ORDER DENYING DEFENDANTS VINTAG E MACHINE TECHNOLOGIES CORP. AND NATIONAL DOOR DISTRIBUTION, LLC’S JOINT MOTION TO DISMISS
Before the Court is Defendants Vintage Machine Technologies Corp. and National Door Distribution, LLC’s Joint Motion to Dismiss [Doc. 25] asking the Court to dismiss Plaintiff TexDoor, LLC’s Complaint [Doc. 1] on multiple grounds. BACKGROUND Plaintiff filed its Complaint on June 17, 2025. The Complaint alleges a single count against Defendants Vintage Machine Technologies Corp. and National Door Distribution, LLC (collectively referred to as ‘VMT”) for tortious interference with contract. See [Doc. 1]. This claim stems primarily from Defendant Joseph Samford’s prior employment with Plaintiff. Previously, Defendant Samford was employed by Southeast Door Technologies (“SEDT”) from 2011 until SEDT was acquired by Plaintiff in August 2023. [Id. at ¶ 28]. When Defendant Samford became officially employed by
TexDoor in August 2023, he was required to sign an Employment Agreement (“Agreement”). [Id. at ¶ 34]. This Agreement contained multiple restrictive covenants regarding limited non-disclosure of confidential information, non-solicitation of
customers, non-competition, and non-solicitation of Plaintiff’s employees. [Id. at ¶ 36- 43]. On March 14, 2024, Defendant Samford provided notice of his resignation to
TexDoor with his last day of employment to be April 15, 2024. [Id. at ¶ 48]. Defendant Samford is now employed by an alleged competitor, Vintage Machine Technologies, Corp. [Id. at ¶ 50]. Plaintiff alleges that Defendant Vintage Machine Technologies, Corp. is a corporation located in Monroe, Georgia and that National Door Distribution, LLC is
a limited liability company located in Covington, Georgia. [Id. at ¶¶ 11–12]. Plaintiff defines these two defendants as “VMT” collectively. [Id. at p. 1]. Plaintiff consistently refers to the two entities jointly as VMT throughout the Complaint.
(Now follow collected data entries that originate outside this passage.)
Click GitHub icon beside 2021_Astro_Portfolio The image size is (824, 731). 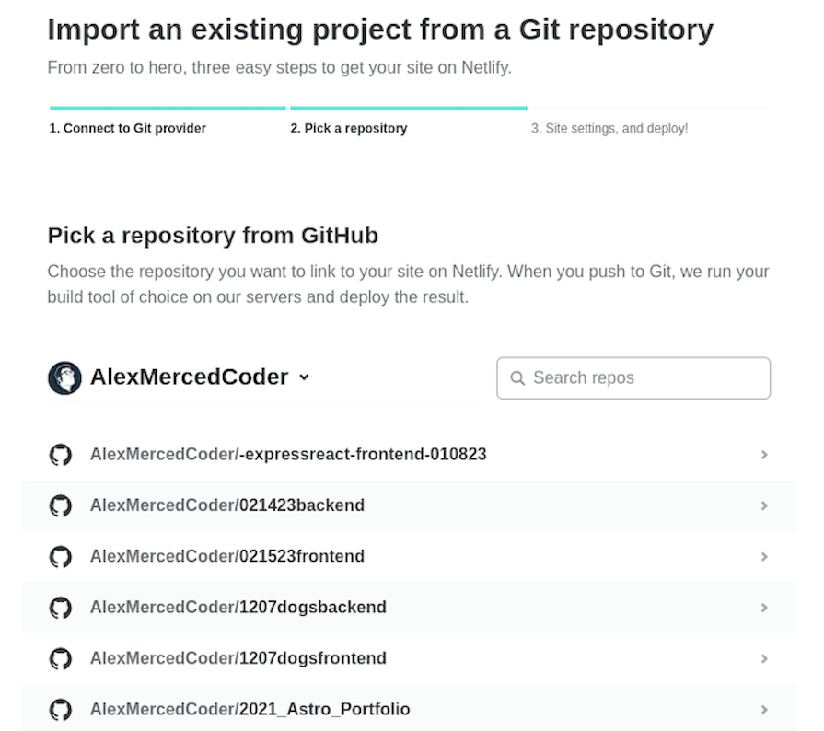[x=60, y=710]
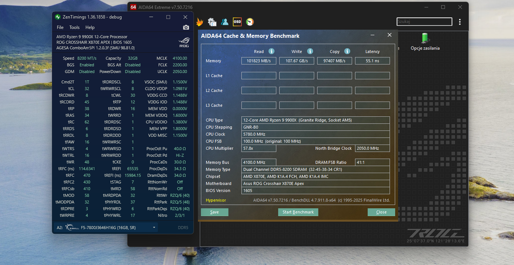The image size is (514, 265).
Task: Click the Memory Read result field
Action: (258, 61)
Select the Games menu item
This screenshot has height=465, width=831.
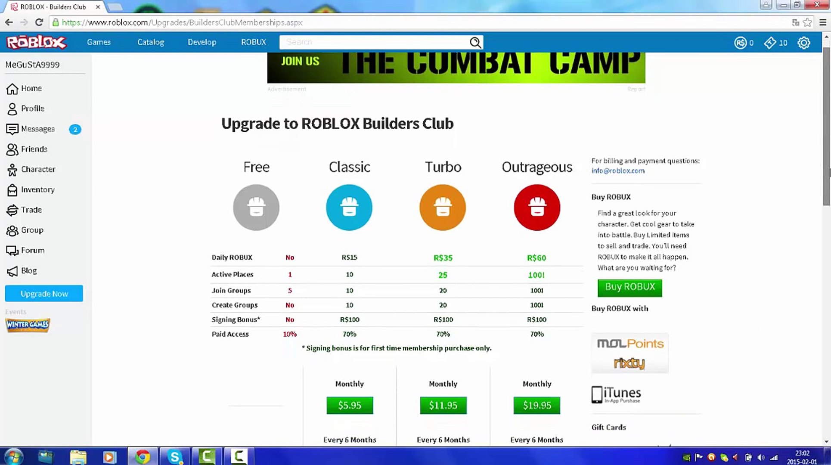pos(99,42)
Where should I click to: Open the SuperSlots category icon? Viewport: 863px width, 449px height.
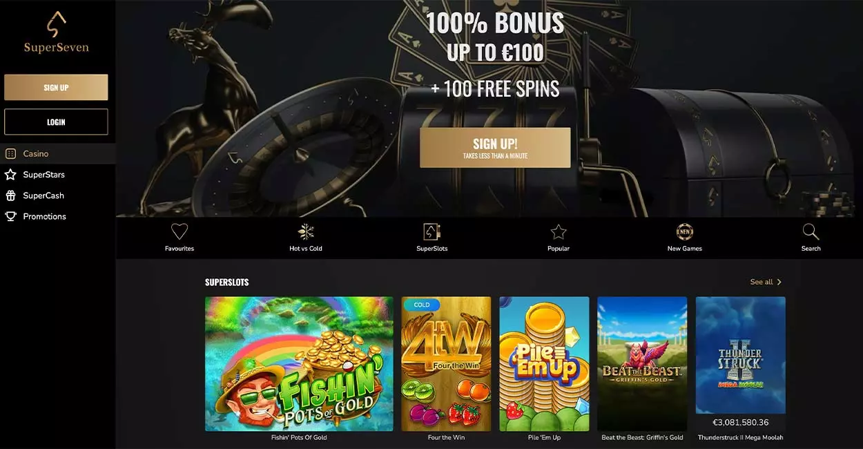tap(432, 232)
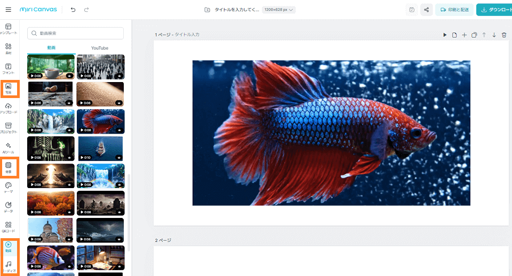The image size is (512, 276).
Task: Duplicate page 1 using the copy icon
Action: [474, 35]
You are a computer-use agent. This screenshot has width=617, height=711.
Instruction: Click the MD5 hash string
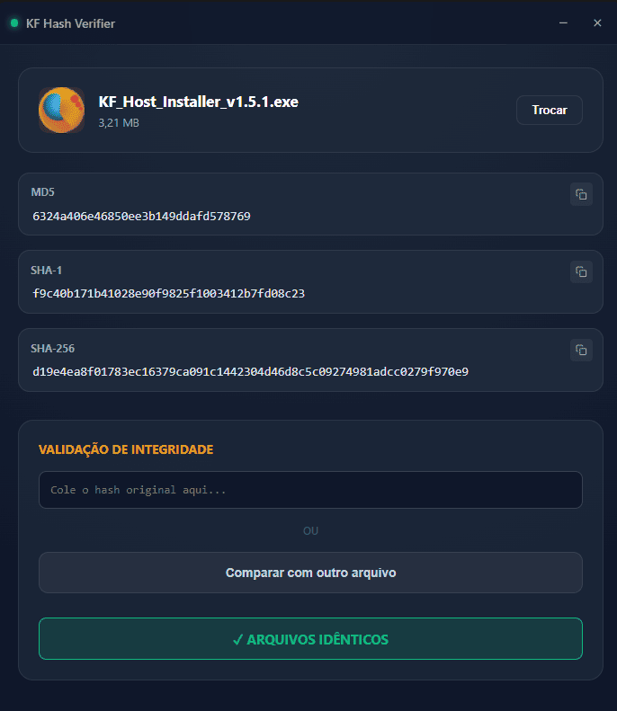coord(141,216)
Plaintiff alleges that Defendant Samford performs virtually the same or similar services that he performed at TexDoor for his new employer, VMT. [Id at ¶ 50]. In doing so, Plaintiff alleges that Defendant Samford “willfully and malicious[ly] misappropriated TexDoor’s confidential and trade secret information through multiple
methods.” [Id. at ¶ 5]. Plaintiff claims that Defendant Samford has “taken this course of action at the direction of, and in order to benefit, VMT” and that “VMT has continued to tortiously interfere with TexDoor’s rights under the Agreement” because of “VMT’s
intent to compete with TexDoor.” [Id. at ¶¶ 6, 66]. LEGAL STANDARD When ruling on a 12(b)(6) motion, district courts must accept the facts set forth in
the complaint as true. Bell Atl. Corp. v. Twombly, 550 U.S. 544, 572 (2007). A complaint survives a motion to dismiss only if it alleges sufficient factual matter (accepted as true) that states a claim for relief that is plausible on its face. McCullough v. Finley, 907 F.3d
1324, 1333 (11th Cir. 2018) (citing Ashcroft v. Iqbal, 556 U.S. 662, 678-79 (2009)). In fact, a well-pled complaint “may proceed even if it strikes a savvy judge that actual proof of those facts is improbable, and that a recovery is very remote and unlikely.” Twombly, 550 U.S. at 556 (citations omitted).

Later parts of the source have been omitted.